> _SUPPLIED DATA_
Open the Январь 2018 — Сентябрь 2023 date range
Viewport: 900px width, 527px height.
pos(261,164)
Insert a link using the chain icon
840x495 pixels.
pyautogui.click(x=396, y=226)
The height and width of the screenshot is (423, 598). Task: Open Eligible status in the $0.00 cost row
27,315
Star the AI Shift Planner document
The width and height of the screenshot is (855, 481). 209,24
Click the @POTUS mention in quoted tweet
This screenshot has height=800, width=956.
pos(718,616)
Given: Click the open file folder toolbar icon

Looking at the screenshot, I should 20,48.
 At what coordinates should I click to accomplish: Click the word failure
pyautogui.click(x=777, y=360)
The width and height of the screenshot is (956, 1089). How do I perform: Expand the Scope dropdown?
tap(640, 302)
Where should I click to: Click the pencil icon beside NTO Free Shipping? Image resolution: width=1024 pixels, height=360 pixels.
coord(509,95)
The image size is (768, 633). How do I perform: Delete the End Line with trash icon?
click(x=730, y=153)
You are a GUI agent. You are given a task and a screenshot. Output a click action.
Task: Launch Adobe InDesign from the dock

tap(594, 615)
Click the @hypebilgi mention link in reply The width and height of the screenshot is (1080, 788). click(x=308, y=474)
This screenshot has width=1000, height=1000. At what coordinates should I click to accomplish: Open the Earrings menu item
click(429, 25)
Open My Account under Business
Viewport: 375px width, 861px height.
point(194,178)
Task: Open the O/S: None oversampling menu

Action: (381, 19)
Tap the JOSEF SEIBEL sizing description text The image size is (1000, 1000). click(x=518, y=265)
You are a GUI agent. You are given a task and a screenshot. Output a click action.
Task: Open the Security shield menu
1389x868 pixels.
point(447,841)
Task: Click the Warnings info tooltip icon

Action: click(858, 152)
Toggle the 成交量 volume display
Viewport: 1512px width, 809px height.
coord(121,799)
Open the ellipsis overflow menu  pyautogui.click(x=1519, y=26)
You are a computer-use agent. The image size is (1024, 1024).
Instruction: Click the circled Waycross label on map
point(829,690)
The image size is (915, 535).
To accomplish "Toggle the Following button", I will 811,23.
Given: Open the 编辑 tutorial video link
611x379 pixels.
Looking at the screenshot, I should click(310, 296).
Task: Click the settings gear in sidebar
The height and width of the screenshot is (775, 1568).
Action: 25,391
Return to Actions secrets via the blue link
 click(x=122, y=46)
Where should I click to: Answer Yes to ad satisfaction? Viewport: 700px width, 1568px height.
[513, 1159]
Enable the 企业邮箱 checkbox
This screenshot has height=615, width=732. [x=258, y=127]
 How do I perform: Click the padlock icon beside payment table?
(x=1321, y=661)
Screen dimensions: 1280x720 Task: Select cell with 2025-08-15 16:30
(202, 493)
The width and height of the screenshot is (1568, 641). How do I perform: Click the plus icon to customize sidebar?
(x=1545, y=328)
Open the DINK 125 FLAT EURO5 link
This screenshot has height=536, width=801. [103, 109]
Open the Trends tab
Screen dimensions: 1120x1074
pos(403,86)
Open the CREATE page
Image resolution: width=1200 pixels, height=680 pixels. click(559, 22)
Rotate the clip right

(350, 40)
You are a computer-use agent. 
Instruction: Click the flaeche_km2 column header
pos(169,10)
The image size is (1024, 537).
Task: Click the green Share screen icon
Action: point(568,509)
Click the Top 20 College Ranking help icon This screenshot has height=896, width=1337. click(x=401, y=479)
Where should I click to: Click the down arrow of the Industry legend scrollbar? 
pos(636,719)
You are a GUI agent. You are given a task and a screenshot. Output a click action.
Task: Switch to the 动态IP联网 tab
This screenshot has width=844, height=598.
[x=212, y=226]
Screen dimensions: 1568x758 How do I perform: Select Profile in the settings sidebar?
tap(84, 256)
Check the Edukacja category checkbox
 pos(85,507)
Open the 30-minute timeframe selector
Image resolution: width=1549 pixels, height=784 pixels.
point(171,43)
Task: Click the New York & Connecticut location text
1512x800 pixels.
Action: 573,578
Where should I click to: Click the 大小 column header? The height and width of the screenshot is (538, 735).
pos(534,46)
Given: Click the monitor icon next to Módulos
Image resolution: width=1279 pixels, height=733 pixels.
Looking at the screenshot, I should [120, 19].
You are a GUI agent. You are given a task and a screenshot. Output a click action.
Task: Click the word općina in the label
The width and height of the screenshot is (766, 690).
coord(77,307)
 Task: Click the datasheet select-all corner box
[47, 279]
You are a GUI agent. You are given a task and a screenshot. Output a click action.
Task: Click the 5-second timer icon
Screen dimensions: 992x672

> _WHAT TO DO_
Up to and including the last line above, starting with the line that contains "Task: Click the 5-second timer icon", return each line exactly and nothing else.

> _ANSWER FOR THE TASK_
Task: Click the 5-second timer icon
Screen dimensions: 992x672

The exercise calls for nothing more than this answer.